In Scrum, iterations are known as Sprints. The goal of every sprint is to deliver new, demonstrable functionality. Sprints typically last two to four weeks and should be consistent from Sprint to Sprint.

A Sprint Planning Meeting is held before a sprint begins and is attended by the ScrumMaster, the Product Owner, and the development team. At the meeting, the Team reviews the current Product Backlog, selects the items to be delivered during the sprint, begins to break down the Product Backlog Items into well-defined tasks, creates the Sprint Plan, and commits to delivery at the end of the sprint.

Sprint Plan

The Sprint Plan is a key Scrum artifact. The plan breaks down each item from the product backlog into individual tasks. Decomposing tasks into small pieces makes it easier for the developers on the team to accurately estimate the amount of work.
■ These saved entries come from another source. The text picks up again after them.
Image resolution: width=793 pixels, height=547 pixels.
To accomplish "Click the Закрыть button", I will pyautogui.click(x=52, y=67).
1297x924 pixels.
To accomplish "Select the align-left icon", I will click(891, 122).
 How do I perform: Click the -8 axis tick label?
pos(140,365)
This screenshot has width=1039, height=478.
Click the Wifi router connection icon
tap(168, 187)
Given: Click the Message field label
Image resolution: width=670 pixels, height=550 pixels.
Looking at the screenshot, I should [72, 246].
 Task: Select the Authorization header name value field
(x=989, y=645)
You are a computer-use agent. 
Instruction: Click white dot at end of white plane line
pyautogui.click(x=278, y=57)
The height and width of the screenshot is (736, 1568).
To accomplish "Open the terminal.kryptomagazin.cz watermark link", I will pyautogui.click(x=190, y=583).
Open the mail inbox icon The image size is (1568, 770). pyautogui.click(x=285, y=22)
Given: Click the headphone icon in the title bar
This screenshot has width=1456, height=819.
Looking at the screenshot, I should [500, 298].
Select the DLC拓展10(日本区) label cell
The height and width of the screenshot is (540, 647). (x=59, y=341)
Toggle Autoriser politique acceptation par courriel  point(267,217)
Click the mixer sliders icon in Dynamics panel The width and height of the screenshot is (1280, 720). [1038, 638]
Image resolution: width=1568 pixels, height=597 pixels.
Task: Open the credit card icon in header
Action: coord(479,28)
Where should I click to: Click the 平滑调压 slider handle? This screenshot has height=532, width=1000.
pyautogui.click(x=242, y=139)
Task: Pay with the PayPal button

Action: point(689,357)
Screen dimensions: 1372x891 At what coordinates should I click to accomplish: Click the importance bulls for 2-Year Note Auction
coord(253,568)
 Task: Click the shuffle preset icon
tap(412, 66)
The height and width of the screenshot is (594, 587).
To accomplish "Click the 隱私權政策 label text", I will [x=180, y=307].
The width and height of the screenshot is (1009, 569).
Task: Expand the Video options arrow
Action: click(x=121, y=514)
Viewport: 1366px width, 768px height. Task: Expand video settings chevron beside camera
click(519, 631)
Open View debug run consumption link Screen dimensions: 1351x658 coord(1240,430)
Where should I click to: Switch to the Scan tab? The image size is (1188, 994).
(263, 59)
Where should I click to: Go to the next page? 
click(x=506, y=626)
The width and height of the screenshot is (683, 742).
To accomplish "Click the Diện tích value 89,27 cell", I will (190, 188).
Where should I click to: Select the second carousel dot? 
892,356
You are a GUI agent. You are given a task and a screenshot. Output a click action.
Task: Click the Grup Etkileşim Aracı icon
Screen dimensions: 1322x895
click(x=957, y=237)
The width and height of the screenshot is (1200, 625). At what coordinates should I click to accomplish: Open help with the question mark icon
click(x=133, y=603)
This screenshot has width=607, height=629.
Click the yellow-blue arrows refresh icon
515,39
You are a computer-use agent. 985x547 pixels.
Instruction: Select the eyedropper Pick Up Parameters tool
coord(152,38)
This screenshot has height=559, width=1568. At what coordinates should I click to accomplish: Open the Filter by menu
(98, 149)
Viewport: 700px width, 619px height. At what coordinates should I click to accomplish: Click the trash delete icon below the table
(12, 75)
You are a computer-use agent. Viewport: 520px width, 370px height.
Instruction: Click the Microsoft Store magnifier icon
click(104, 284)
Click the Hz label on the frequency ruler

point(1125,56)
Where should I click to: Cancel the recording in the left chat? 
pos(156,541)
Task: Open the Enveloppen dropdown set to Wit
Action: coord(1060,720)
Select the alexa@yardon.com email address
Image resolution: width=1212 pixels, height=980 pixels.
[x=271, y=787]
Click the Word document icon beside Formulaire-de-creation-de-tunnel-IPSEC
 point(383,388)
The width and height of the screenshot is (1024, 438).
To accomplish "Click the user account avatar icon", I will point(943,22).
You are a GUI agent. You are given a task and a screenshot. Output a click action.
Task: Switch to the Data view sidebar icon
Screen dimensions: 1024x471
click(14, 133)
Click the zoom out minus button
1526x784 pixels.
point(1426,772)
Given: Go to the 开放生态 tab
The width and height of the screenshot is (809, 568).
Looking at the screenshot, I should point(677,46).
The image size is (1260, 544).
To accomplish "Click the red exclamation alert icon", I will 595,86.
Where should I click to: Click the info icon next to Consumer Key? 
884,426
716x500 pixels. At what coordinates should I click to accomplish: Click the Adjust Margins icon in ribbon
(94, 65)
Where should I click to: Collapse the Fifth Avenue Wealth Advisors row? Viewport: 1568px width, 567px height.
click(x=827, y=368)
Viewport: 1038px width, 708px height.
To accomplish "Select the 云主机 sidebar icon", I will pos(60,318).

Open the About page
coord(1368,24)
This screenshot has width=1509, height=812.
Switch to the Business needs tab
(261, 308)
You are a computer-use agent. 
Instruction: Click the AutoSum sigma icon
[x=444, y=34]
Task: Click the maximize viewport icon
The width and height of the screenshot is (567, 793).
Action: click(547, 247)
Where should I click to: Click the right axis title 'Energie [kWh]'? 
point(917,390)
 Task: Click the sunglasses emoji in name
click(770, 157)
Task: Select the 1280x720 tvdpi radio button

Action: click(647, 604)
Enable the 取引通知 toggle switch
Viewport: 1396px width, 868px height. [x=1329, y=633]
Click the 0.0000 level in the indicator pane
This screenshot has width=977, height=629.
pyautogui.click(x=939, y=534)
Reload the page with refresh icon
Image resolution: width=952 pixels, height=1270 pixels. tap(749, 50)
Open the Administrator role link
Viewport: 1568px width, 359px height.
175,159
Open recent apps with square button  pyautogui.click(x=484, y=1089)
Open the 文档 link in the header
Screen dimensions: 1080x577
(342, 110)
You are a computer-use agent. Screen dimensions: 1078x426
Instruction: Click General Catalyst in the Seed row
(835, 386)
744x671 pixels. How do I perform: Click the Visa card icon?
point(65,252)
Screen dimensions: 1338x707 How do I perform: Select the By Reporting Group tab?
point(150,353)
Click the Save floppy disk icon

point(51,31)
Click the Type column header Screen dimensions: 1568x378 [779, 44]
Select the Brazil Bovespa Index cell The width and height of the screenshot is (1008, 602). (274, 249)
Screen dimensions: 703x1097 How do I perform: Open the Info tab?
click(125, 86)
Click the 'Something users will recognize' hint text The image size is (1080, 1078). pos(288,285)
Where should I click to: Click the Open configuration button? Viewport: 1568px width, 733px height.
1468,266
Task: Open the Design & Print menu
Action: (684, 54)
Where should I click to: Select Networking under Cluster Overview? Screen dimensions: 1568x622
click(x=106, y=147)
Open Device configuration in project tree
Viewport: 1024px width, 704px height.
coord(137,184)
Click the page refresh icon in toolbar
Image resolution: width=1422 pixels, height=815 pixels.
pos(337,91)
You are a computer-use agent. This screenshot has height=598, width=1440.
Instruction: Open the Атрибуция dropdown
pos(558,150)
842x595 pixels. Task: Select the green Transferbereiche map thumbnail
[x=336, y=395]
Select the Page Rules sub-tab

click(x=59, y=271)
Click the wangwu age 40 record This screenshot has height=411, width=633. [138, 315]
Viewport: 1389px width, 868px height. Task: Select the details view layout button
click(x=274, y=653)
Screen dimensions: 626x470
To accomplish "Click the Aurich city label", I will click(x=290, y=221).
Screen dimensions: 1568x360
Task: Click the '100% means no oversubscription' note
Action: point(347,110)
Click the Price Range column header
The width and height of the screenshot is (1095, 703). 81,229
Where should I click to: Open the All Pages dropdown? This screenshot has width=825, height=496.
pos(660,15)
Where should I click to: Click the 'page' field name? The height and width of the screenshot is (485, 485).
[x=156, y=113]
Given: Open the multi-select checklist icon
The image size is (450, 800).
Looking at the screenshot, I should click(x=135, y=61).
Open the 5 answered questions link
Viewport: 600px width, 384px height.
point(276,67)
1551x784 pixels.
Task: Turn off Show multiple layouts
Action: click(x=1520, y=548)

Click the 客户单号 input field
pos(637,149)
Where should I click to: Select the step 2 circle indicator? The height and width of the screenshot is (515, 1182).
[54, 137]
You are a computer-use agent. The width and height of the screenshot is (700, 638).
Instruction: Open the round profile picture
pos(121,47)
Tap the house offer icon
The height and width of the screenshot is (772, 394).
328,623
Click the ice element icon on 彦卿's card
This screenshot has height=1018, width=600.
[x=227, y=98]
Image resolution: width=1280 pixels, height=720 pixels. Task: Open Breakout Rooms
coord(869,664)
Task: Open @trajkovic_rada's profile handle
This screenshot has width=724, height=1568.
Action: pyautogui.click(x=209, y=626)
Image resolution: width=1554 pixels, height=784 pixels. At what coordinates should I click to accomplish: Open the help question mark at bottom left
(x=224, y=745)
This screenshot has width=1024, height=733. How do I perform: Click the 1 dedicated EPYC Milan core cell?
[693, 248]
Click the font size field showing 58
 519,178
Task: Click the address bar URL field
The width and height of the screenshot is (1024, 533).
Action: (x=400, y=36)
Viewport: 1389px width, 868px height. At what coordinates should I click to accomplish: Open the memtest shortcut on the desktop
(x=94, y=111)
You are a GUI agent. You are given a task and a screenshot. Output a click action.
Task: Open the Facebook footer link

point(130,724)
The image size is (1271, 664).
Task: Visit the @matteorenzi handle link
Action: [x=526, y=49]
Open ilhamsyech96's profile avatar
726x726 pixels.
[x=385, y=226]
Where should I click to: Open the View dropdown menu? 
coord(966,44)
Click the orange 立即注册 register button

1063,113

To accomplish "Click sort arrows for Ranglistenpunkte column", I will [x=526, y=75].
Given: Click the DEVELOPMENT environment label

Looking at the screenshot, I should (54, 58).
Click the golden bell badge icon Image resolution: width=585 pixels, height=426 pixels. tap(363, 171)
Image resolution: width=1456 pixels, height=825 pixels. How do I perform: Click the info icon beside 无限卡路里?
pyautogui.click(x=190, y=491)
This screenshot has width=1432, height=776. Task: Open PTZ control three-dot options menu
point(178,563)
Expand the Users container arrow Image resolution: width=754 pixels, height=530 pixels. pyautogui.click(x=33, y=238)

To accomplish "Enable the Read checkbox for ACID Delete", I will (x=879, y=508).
The burndown chart uses the task progress provided by the developers during the daily scrum meeting and allows the Team to identify any delays or accelerations during the sprint, discuss the sprint's progress with the product owner, and, if necessary, make adjustments to the sprint.

Daily Scrum

Each day, the Team holds a brief, 15 minute meeting, also known as the Daily Scrum. In the meeting, each developer answers three key questions:

  • What did you complete since the last scrum?
  • What will you get done by the next scrum?
  • What problems are you encountering?

Developers are given the opportunity to adjust the estimated hours remaining per assigned task up or down depending on what they believe it will take to complete each task. The last question asked during the daily scrum is essential to identifying issues that could slow the development process.

Part of the ScrumMaster's job is to clear any impediments quickly so the developer can return to full productivity. The daily meetings continue throughout the sprint.

Sprint Review and Retrospective

At the conclusion of the sprint a review and retrospective is held. The review provides a demonstration of new functionality and a forum for feedback from project stakeholders. The sprint retrospective is a short meeting during which team members discuss progress and ways to improve the process.

After the sprint is complete, a new sprint planning meeting is held and the cycle continues until the Product Owner is satisfied with the current state of the product and decides to end the project.